• [What you have to do]:
Locate each line in the records below that contains the word "Identify", and copy those lines.
(Beginning of Given records)
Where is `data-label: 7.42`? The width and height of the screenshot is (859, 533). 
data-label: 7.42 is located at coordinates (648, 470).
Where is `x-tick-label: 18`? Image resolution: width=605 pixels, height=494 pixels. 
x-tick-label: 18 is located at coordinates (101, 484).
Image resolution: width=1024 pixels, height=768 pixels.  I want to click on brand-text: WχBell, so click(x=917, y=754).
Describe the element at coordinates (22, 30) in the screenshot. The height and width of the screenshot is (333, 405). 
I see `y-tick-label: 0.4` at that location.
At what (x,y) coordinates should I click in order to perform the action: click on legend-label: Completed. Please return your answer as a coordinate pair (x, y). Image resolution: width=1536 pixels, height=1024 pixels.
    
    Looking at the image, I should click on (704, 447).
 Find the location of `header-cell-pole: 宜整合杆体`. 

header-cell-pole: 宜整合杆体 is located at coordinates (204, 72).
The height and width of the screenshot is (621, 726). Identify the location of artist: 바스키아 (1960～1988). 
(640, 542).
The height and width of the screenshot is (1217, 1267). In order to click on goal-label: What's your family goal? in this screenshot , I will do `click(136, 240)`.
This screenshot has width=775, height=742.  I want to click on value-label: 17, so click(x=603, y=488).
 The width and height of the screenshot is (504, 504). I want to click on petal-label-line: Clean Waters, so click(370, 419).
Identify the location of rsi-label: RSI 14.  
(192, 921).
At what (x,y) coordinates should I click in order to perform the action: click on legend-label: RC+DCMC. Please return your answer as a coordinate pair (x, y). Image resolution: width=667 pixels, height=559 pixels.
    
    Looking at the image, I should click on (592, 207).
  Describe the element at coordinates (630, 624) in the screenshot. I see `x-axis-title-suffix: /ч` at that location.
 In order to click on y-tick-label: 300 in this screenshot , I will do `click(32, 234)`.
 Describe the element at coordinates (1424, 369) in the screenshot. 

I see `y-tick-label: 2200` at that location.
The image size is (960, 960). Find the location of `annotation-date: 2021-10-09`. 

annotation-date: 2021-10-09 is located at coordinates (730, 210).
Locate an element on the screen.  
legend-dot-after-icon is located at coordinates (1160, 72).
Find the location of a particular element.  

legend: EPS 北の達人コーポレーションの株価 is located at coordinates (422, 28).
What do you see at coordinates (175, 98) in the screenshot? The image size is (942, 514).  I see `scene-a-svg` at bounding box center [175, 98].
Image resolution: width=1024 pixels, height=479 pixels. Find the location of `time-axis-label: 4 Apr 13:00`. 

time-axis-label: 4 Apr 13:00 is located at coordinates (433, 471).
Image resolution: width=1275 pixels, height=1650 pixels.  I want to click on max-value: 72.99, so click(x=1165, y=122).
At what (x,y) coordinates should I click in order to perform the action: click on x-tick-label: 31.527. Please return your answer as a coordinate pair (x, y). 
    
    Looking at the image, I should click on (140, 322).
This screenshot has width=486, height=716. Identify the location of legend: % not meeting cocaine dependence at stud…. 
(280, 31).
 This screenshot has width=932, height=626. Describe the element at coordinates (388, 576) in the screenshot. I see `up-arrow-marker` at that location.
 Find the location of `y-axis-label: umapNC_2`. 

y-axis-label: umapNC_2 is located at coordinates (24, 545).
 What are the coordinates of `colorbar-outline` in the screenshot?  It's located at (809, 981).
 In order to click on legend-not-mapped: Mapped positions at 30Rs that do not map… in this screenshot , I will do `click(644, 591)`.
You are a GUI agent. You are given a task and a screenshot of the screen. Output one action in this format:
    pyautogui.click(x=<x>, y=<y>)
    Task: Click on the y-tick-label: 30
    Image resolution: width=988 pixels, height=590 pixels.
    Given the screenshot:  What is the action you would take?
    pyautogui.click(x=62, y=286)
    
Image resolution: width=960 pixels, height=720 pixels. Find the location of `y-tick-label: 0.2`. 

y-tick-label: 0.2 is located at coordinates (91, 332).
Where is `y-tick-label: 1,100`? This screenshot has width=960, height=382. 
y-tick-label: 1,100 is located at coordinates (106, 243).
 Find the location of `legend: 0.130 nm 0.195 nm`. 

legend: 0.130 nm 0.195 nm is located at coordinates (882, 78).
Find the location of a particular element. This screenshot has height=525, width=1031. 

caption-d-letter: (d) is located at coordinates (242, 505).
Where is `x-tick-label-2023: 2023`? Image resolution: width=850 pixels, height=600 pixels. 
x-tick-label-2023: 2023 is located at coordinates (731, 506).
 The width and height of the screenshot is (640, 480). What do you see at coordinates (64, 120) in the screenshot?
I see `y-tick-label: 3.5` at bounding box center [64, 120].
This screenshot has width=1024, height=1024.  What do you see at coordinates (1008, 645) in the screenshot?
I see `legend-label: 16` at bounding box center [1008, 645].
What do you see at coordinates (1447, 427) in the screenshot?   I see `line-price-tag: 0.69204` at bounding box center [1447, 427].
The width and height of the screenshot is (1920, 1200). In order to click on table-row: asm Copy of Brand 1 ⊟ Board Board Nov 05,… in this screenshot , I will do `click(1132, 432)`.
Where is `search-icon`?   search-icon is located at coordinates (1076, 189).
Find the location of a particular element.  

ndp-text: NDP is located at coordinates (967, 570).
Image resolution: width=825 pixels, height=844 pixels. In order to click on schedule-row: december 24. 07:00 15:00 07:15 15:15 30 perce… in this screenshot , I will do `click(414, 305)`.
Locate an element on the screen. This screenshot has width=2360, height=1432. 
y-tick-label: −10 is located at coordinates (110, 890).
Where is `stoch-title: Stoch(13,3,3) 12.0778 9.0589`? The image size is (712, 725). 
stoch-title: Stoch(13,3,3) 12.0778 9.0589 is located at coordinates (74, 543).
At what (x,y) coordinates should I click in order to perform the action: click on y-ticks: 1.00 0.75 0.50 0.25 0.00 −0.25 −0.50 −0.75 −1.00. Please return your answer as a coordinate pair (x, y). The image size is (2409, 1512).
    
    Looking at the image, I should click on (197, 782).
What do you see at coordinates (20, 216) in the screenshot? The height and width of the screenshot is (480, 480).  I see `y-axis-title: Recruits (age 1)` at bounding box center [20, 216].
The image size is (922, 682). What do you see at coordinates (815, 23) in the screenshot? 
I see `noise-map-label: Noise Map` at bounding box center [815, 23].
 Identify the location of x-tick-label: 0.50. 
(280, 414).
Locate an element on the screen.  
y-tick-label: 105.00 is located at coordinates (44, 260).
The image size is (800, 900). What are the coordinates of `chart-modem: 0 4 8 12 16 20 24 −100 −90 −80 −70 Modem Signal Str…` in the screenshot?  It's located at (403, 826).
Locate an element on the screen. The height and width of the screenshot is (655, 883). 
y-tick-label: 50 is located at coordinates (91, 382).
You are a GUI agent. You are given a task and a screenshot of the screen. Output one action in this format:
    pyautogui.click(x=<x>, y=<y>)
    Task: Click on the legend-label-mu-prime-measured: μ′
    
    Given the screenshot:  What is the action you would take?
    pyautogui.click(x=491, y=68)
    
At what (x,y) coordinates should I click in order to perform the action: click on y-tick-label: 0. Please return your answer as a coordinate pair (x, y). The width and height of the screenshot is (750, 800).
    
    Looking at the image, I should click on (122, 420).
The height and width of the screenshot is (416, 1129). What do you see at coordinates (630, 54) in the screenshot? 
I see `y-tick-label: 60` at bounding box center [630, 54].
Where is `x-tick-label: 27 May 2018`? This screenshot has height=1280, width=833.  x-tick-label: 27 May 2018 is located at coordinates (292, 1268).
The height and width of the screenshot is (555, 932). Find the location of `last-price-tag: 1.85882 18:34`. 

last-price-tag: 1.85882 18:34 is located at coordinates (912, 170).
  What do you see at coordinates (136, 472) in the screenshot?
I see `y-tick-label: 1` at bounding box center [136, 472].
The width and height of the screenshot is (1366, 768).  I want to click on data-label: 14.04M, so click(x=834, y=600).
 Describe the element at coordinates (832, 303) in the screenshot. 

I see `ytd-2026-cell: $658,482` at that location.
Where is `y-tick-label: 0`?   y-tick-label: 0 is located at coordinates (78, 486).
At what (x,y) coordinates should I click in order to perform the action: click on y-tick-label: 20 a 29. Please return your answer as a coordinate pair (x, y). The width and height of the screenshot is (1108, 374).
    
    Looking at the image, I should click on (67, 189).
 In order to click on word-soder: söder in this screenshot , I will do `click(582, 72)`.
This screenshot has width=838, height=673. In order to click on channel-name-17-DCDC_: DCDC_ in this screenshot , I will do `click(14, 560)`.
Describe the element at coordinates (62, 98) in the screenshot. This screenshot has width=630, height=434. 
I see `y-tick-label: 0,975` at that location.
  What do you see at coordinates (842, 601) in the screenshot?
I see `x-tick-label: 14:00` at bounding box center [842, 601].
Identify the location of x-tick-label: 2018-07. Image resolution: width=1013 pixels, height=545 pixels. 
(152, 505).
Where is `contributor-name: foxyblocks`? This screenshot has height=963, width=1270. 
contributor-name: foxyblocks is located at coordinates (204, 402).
(End of Given records)
• [Written response]:
The height and width of the screenshot is (621, 726). Identify the location of artist: 바스키아 (1960～1988). 
Identify the location of rsi-label: RSI 14.  
This screenshot has width=486, height=716. Identify the location of legend: % not meeting cocaine dependence at stud…. 
 Identify the location of x-tick-label: 0.50. 
Identify the location of x-tick-label: 2018-07. Image resolution: width=1013 pixels, height=545 pixels. 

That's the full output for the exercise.